Let me assure you, I am not the wimp I thought I was. I am the kid who laughed her way through a staph infection, the right side of my face swelling larger and larger each day. I am the kid who pierced her ears with nothing more than a cube of ice and a needle. When I was in track freshman year, I got my foot caught on a hurdle, did a full 360 and then tore up my whole right hip, leaving a six-inch long scar.
So, with that said, I am concerned the doctor’s dismissive diagnosis of “shin splints” might have been based on the fact that, as The Atlantic’s Joe Fassler quotes in his article, “How Doctors Take Women’s Pain Less Seriously,” “women cry — what can you do?”
While women might cry when Allie and Noah spend their last night together in “The Notebook” or when our brand new iPhone shatters (I know I did), we don’t cry over broken nails and spilled milk and stupid cuts and scrapes. We are tougher than that.
If one wants a really good example of this, I recommend reading Fassler’s aforementioned article about his wife, Rachel, and her experience in the emergency room. He starts by saying, “Rachel’s not the type to sound the alarm over every pinch or twinge.” However, when he watched her “collapse on [their] bed, her hands grasping and ungrasping like an infant’s, [he] called the ambulance then helped [her] to the bathroom to vomit.”
Once at the hospital, they got her on a gurney and waited. Fassler says, “Rachel was nearly crucified with pain, her arms gripping the metal rails blanched-knuckle tight.” When he finally found a nurse, she assured him Rachel would just “have to wait her turn,” then said “You’re just feeing a little pain, honey,” to Rachel’s poor face as it twisted with pain.
Several agonizing hours later, she was dismissed as just another patient with kidney stones and cast into the hospital’s peripherals. Little did they know her real ailment was something called ovarian torsion. Fassler explains that she had an ovarian cyst which “grew, undetected, until it was so large that it finally weighed her ovary down, twisting the fallopian tube like you’d wring out a sponge.” He goes on to say, “it creates the kind of organ-failure pain few people experience and live to tell about.”

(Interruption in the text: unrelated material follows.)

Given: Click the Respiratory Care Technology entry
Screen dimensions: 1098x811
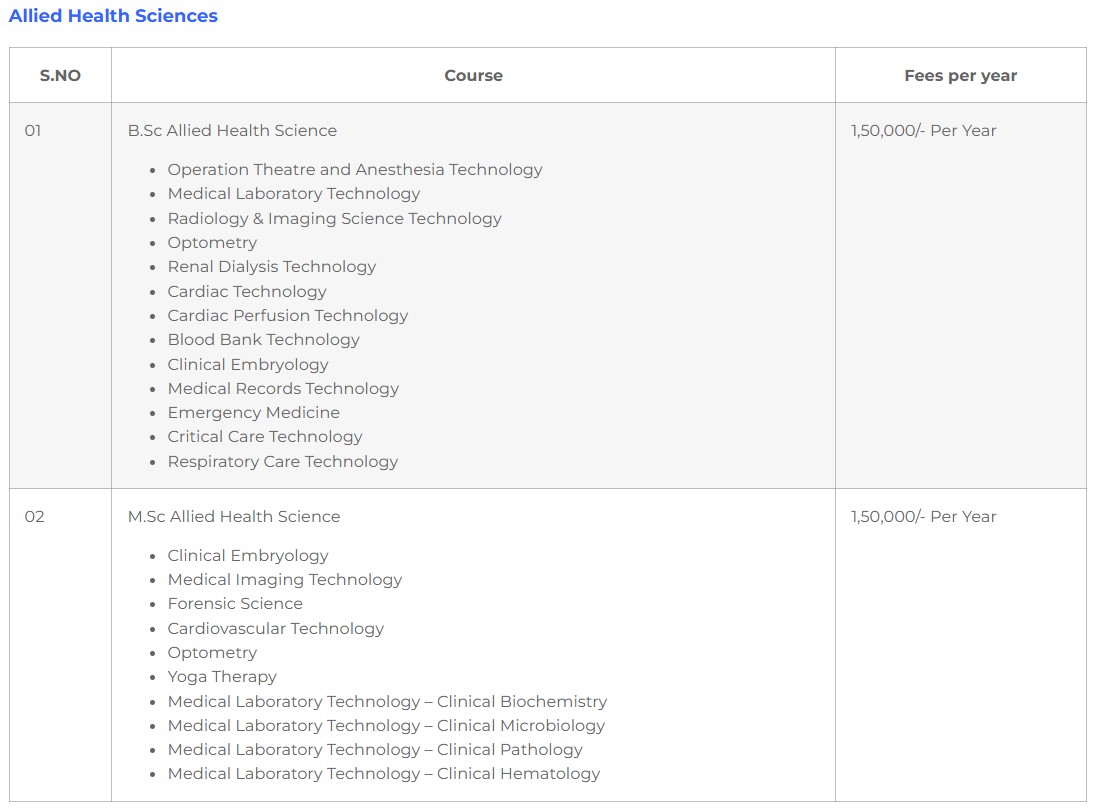Looking at the screenshot, I should point(283,461).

Finally, “14 and a half hours from when her pain had started,” Rachel was properly diagnosed and prepped for an emergency surgery. However, to me, that seems about 13 hours too late.
Fassler references the essay, “The Girl Who Cried Pain,” in his article, which explains something called the “Yentl Syndrome,” or where “women are more likely to be treated less aggressively in their initial encounters with the health care system until they prove that they are as sick as male patients.”
In addition, he writes, “nationwide, men wait an average of 49 minutes before receiving an analgesic for acute abdominal pain [while] women wait an average of 65 minutes for the same thing.” Overall, when a woman speaks up about not feeling well, the professional world doesn’t quite seem to believe her.
The unfortunate thing is, I see this all the time. When one of my childhood friends began feeling excruciating pain in her lower abdomen accompanied with frequent seizures, the doctors thought it was an attention-seeking, psychologically-induced problem, which makes sense, because everyone wants to have seizures, drop out of school and be bedridden. And don’t even get me started on the years my mom spent trying to get a doctor to acknowledge her now-diagnosed Crohn’s Disease.
This dismissal of female pain as lesser or lighter than males’ is silently growing into a huge problem. Women everywhere are biting their lips and clenching their fists to get through pain they shouldn’t be ashamed to mention. We should not be perpetuating the idea that women are wimpier, because it is an idea so ludicrous, it never should have existed at all.